I’ve been smelling feet. For days and days, it doesn’t matter if I’m at home or at work or in my car, I smell feet. But it’s not my feet; I’ve been compulsively sniffing my shoes, I even had my husband smell them, and that’s not where it’s coming from. My clothes are clean, I shower daily, I use deodorant, but still I smell feet. I’m tired of smelling feet.

Why do I smell feet?

It’s probably due to a deep, deep psychological trauma that you had as a child that you’ve been repressing. It’s undoubtedly been triggered by your husband shifting position while you sleep and inadvertently sticking his feet in your face as you sleep, and then shifting again before either of you wake, so that you don’t know it’s occurring.
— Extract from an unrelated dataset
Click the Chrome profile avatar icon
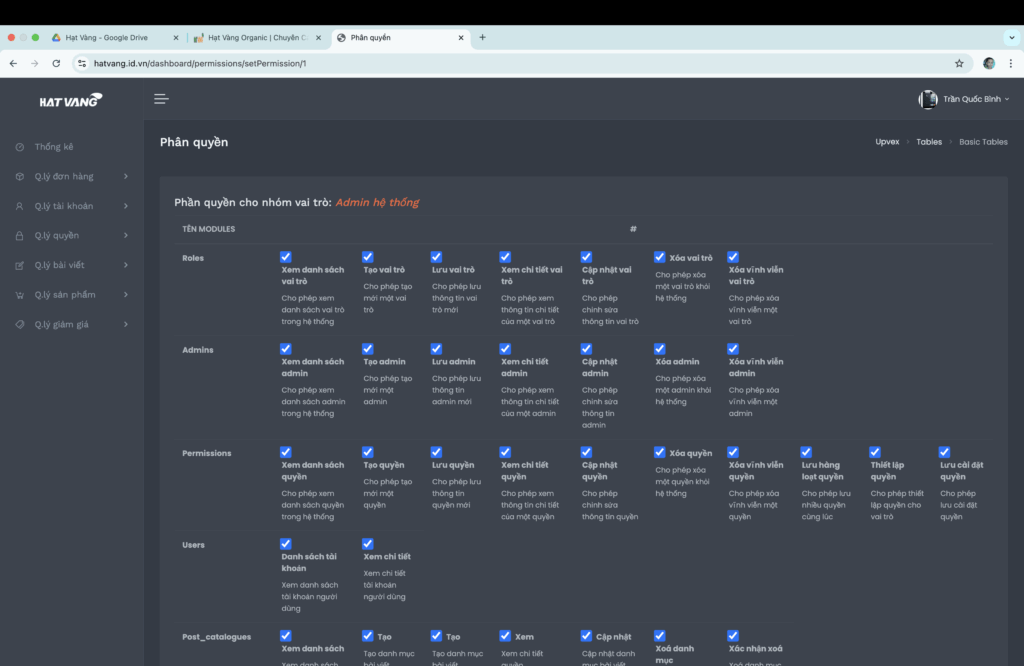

In other words, I got nuthin’. :slight_smile:

About 20 years ago, I had to get a broken nose reset. After the procedure, I had my nose packed with gauze for a week. After the second day, I smelled feet everywhere too. Of course it turns out it that I was just smelling the icky, drippy nose-goo stuck in the gauze in my nose.

So, if I were you I’d check that no one stuck a couple yards of gauze in your nose while you were sleeping.

My mother is a Chinese herbalist and there’s this herb that smells like feet. Probably not what’s causing your problem, though.

Sinus, throat and tooth/jaw infections will sometmes generate funky smells only you can smell. Might want to get a checkup.

Perhaps, during a recent snackfood scarf-fest, you got Doritos[sup]TM[/sup] lodged in your nose. Have you looked?

Limburger cheese-heads!

Brilliant!

Just a tip for getting rid of feet-smell, if you ever track it to a rug or something: get some Nature’s Miracle and use that to liberally douse the area. Works like a charm.

Valerian. (I don’t think it smells like feet, but everyone else does.)

I’ll also bet you have an infection in your nasal or sinus cavities. Time for a trip to the doc for an antifungal or antibiotic.

Or you could neti pot with dilute yogurt or lavender essential oil, but I’m probably the only weirdo around here who’d do something like that.

A pedestrian rant that’s not.

Jeeze lieu, cracking jokes when she’s clearly upset. Have you no sole?

I wondered, for a while, if I was being stalked by Mayor McCheese, but this isn’t a pasteurized processed American cheese food smell; it’s more of an aged Parmesan stored in a sweat sock smell.

A neti pot I don’t have, but I do have an old sports bottle and some lavender EO. That may work. Or it may make me think I’m smelling an old lavender field that’s been trampled by 500 sweaty barefoot Bulgarians. Heck, it’s worth a shot. I like Bulgarians.

I just discovered the source of stinky husband I’ve been complaining about for a few days…it was his new faux-leather binder. Do you have some similar stinky new device?